When looking around the net for info on this carb I found many many threads where people were rubbishing these Zama RB carburetors. I read somewhere that in some markets they were replaced with Walbro carbs.
Are these carbs really that bad?
The rest of the trimmer seems to be very well made.
#2
StarTech
Those that are trashing the carburetors just don't how to repair them. For DIYers they tend to lose the roller inside the barrel opening which is item #2 on the follow IPL. This is a tiny roller.
It also better if you are a DIYer to just replace the carburetor. PN A021003880 (Zama RB_K113). This carburetor does have EPA tamper resistance plugs install which requires a 2.5mm removal tool. These plugs are not even shown in the above diagram but I know they are there.
The single hardest & slowest thing to make on any hand held petrol engine is the carburettor.
So supply of them is always a problem .
Add to that different pollution laws allow the use of cheaper versions in some markets and then some markets demand adjustable jets that are illegal in just about every Western country .
So a long model run will usually show several different carbs
Then there are climate differences.
The saws sold in Alaska need freeze prevention where as the ones in Brazil do not.
Ignorant people see different carbs then rather than thinking about why make up stories to explain this just like you did when you were 3 and believed their were faries in the bottom of the garden who did things you did not understand.
The WWW gives these appapleptics a platform and because it is also easier to accept what some one else said than make your own conclusions , others just accept what they have read as fact ( everything on the web is true isn't it ) so it get repeated again & again till Google decides it is a fact .( because that is how Google works )
#4
StarTech
Actually the Zama RB_K113 is adjustable. Both low and high mixtures. Low is is in the rotary barrel and item 3 is high speed (main) mixture adjustment.

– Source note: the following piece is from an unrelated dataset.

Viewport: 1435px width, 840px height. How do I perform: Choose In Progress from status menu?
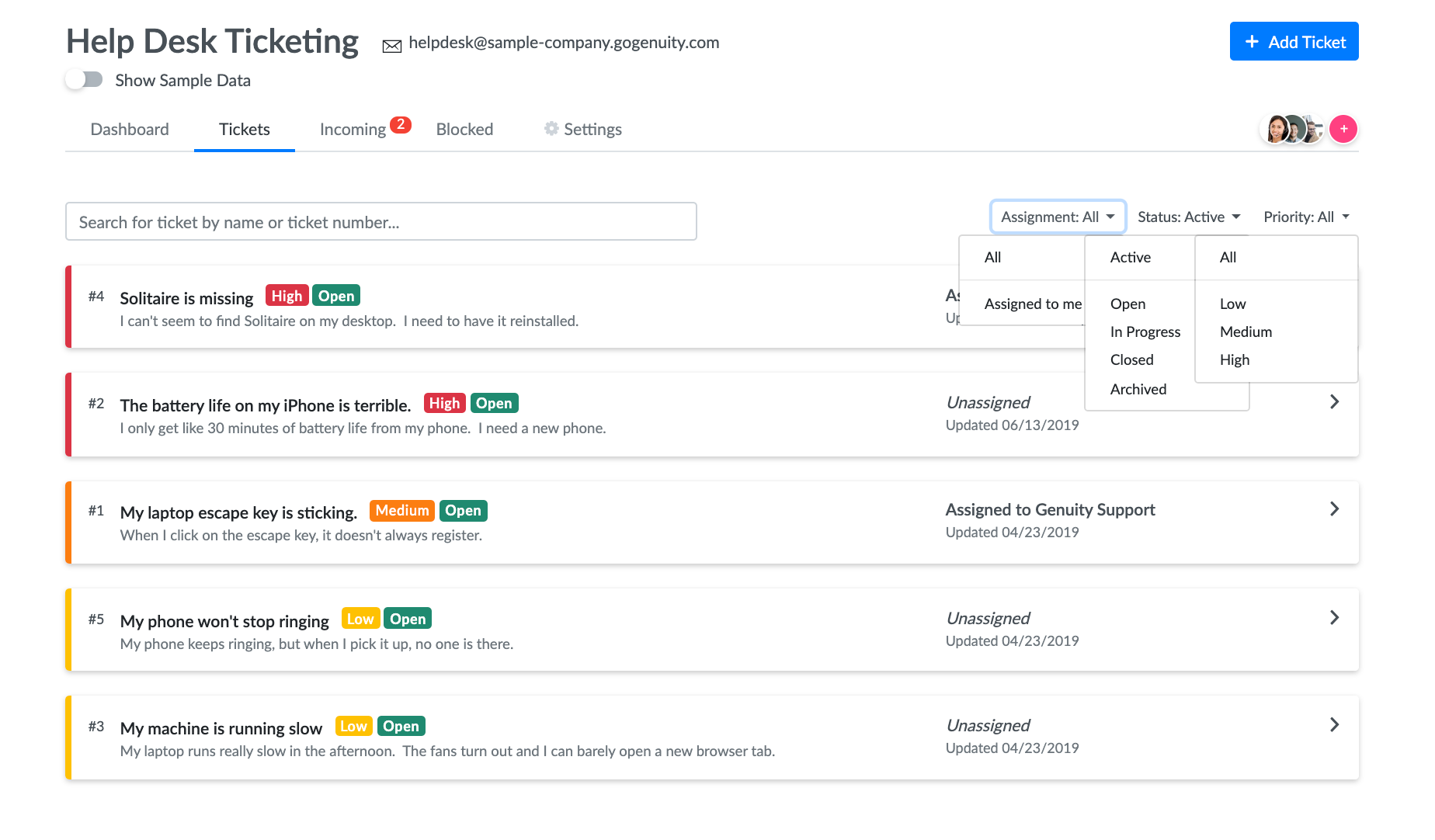click(1145, 331)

It just that there are EPA tamper resistance plugs installed.
The only is that I don't have the adjustment specs at hand for the SRM-222 as the latest Echo carburetor adjustment chart I have is the January 2019. But it should be very close to SRM-225.

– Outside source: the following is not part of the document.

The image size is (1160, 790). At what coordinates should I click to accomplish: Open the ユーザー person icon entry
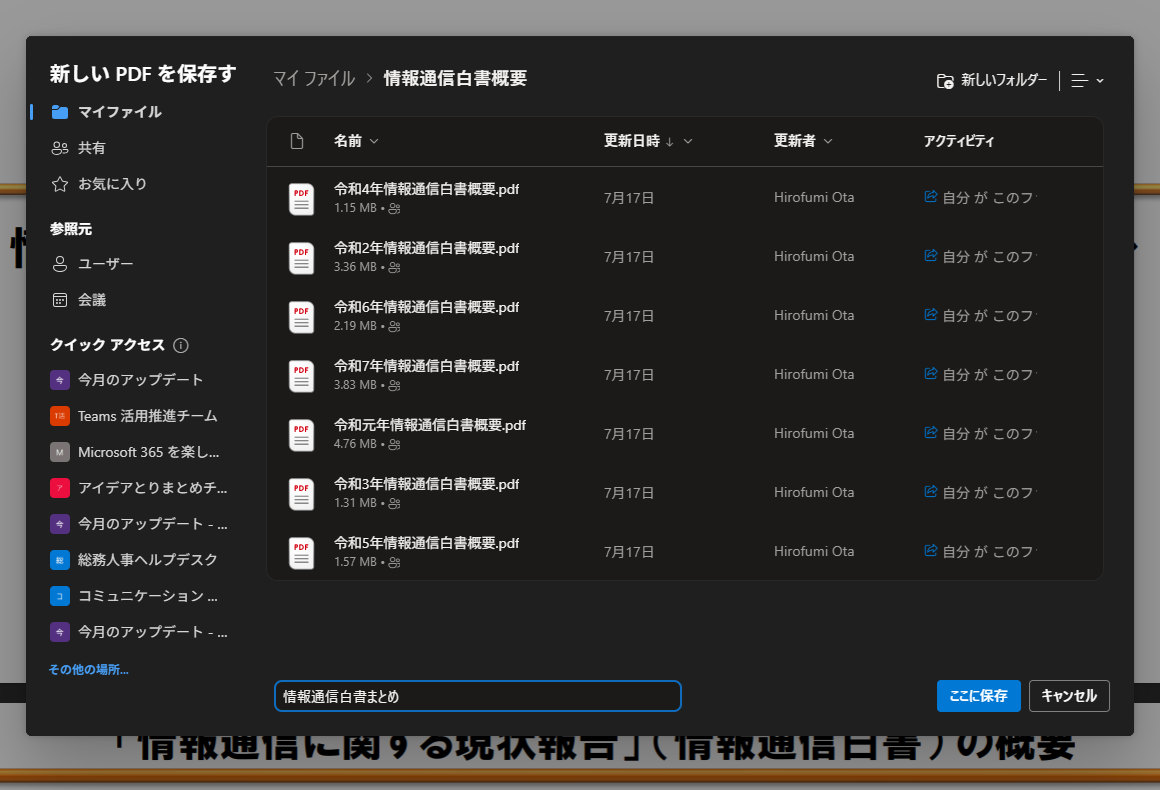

Thank you very much for your help. I suspect that I have lost this roller guide and will check this evening. It started raining when I was disassembling on a table at the edge of my garage and had to move everything so it could have easily dropped out. I may end up having to buy a replacement carburetor.
I agree that the web can be a place for venting frustration which does not really help others. I tend to stick to forums like this where people know what they are talking about through experience. The amount of time that some good advice can save someone like me with a young family is very valuable. Thanks again.
If I do buy a replacement carb RB-K113 from Amazon or ebay is it likely that it will have the high and low settings correct or will they need adjustment?
#6
StarTech
To me I always assume that they are only tuned to a will start setting; therefore, I always check the tuning. But a lot trimmers are sold without ever being tuned and they run so so.
All this talk about carburetors, but what about the op's real problem? I don't know the answer, but found it interesting that everyone skipped over his real problem.
This is because I found that the black plastic rotor seems to be binding against the housing. This is now causing it to hang and not return to idle under the tension of the spring like it should.
All this talk about carburetors, but what about the op's real problem? I don't know the answer, but found it interesting that everyone skipped over his real problem.
Didn't skip over his problem. He initially had acceleration problems. After he took it apart it started binding which why I asked if he had lost the ramp roller. Otherwise the carburetor needs a good USC cleaning with soap and water and a carburetor kit installed.
Thanks a lot. I can report that the roller was indeed missing and i eventually found it on the ground. Very small part indeed. I replaced it and it is no longer binding. I did a basic carb clean and the trimmer is now running well again. I took out the brass plug while i was there so i can adjust in future if need be.